Penthouse, 1975

When Gerald Ford chose Nelson Rockefeller to be his vice president, he was quick to point out that his nominee would come in handy. Rockefeller, Ford assured the evening news, was a man of many talents. The president told no lies. Nelson Rockefeller comes in handy just about anywhere he’s used.

Less than a month after his confirmation the new vice president found a ready outlet for his skills. The Central Intelligence Agency was accused of spying stateside, and Rockefeller was called upon to head the Blue Ribbon Commission to Investigate the CIA. Ford was sure that Rockefeller was just the man to sort the charges out. A few folks have cried foul, pointing to the former New York governor’s five-year stint on the committee that oversees the agency he is now to investigate. But Rockefeller views his appointment differently. His prior job was, he explained, all part of his “working knowledge of intelligence,” and a central resource for a man conducting investigations such as the Blue Ribbon Commission. That kind of working knowledge shouldn’t be squandered.

If it weren’t for his family’s business, Nelson Rockefeller might not know nearly as much about intelligence as he does. The Rockefellers’ business is money-its management and its accumulation. In three generations the family has bought control of 250 billion-dollars worth of corporations. It has also cornered one-half of the total of American private investments in Asia, Africa, and Latin America. Inevitably, the CIA and the family business crossed paths early in the agency’s career.

Allen Dulles was appointed director of the CIA in 1953-he came to government service straight from a job as a Rockefeller lawyer.
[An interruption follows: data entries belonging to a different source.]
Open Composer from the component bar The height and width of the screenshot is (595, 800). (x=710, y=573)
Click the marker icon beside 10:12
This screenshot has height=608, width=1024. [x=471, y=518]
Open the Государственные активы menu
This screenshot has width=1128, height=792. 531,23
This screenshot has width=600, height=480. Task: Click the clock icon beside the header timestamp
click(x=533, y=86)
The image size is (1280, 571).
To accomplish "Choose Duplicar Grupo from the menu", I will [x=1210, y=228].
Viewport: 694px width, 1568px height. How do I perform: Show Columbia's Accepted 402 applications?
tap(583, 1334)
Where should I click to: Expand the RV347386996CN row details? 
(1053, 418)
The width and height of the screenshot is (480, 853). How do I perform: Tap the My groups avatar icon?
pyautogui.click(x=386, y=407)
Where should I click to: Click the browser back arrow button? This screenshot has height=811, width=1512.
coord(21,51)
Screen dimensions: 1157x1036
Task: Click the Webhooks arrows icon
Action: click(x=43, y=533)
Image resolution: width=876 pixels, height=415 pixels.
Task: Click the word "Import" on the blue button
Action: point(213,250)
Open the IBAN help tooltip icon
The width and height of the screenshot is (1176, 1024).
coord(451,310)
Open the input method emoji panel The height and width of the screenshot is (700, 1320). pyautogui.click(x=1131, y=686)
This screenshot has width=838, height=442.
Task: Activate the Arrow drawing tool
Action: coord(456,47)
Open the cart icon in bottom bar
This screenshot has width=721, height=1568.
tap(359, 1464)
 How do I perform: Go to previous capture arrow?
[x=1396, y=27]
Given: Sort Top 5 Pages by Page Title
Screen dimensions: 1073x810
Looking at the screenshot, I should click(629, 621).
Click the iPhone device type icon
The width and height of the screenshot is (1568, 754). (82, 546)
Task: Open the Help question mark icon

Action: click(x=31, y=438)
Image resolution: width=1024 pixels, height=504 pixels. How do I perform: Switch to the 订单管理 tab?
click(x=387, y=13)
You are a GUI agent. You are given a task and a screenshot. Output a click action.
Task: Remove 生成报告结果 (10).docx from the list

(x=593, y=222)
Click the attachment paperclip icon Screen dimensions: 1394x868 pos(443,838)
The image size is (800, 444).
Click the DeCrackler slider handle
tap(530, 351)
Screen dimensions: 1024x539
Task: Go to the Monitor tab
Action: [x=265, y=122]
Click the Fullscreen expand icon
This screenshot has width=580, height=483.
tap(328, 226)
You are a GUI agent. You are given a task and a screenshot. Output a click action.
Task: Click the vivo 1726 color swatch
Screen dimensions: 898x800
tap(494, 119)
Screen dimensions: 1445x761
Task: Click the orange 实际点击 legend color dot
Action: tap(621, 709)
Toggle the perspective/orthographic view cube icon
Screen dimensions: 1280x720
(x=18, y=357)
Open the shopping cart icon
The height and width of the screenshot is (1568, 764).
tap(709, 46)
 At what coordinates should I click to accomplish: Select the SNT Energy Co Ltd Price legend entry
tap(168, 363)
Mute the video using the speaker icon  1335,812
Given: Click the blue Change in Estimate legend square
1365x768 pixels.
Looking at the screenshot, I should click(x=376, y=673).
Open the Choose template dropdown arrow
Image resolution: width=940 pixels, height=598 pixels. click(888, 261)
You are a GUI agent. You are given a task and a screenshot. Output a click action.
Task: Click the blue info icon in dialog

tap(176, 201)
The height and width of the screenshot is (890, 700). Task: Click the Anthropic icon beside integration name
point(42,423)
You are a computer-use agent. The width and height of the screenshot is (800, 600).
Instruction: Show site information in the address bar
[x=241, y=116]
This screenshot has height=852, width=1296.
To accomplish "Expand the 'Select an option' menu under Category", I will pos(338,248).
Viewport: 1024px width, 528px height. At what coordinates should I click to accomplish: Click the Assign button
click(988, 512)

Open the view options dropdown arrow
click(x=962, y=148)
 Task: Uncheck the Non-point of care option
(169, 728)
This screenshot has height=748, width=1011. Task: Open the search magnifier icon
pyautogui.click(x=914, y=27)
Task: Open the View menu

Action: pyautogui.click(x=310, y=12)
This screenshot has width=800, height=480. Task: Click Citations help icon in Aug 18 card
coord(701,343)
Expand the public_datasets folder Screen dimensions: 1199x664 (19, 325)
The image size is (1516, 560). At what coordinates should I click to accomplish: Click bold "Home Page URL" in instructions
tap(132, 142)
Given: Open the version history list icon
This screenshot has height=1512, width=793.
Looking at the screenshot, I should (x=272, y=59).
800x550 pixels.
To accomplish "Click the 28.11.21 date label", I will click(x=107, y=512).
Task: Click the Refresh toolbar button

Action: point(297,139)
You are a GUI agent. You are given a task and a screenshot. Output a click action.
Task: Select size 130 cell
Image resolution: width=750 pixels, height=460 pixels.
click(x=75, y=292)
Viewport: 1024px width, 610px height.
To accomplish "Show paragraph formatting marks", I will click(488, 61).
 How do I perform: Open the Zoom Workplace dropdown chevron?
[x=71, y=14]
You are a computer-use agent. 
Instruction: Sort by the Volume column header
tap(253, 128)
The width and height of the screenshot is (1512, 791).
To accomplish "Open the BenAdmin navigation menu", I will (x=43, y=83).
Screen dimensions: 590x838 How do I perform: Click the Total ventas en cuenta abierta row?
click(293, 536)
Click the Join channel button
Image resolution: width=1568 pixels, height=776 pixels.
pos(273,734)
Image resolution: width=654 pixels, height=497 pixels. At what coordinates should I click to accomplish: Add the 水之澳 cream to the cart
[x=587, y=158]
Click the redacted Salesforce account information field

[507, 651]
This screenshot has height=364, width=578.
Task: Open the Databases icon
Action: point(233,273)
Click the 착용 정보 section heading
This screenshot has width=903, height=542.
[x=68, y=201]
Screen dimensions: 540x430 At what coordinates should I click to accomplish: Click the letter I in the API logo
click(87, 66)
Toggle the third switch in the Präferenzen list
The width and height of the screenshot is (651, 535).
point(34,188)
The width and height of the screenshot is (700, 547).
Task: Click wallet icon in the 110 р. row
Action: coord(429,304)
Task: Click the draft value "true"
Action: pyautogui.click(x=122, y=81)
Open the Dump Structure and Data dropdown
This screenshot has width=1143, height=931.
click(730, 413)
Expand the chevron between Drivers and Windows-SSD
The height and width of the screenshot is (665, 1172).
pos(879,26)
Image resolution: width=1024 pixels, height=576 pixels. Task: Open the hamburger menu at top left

That same year, the CIA, worried that the existing Iranian government might nationalize foreign investments, engineered a coup and replaced the premier  with a former Nazi. Shortly thereafter, Standard Oil, the foundation of the Rockefellers’ family business, began to tap Iranian oil reserves. In 1961, the same script was acted out in the Congo-Patrice Lumumba, that country’s premier, was murdered by his own army and replaced by a soldier named Mobutu. In the aftermath of the Congolese revolution, David Rockefeller, chairman of Chase Manhattan Bank and Nelson’s brother, led an expedition of businessmen into Mobutu-land to explore the “investment climate.” It must have been good. Using Rockefeller financing, Pan Am acquired the local airline, AT&T built a subsidiary, Esso drilled for oil, and Standard of Indiana went into the copper business.

The next CIA director, John McCone, took over the reins of intelligence after working as a Standard Oil attorney. Following McCone’s appointment the familiar pattern of CIA intervention in foreign governments recurred. Salvador Allende, the first Communist president in Chile’s history, was overthrown by a CIA-financed coup in 1973. The year before, Allende had expropriated the Anaconda copper mines, an important wing of the Rockefellers’ family business. Henry Kissinger-chairman of the security council that approved, and may even have ordered, CIA intervention in Chile -is a longtime Rockefeller family employee. With a background like that, Nelson Rockefeller is establishing a whole new level of expertise in government service. He is also insuring himself of a lot of work in the future. It will be nearly impossible to convene any more commissions without calling on Nelson Rockefeller’s mass of ”working knowledge.”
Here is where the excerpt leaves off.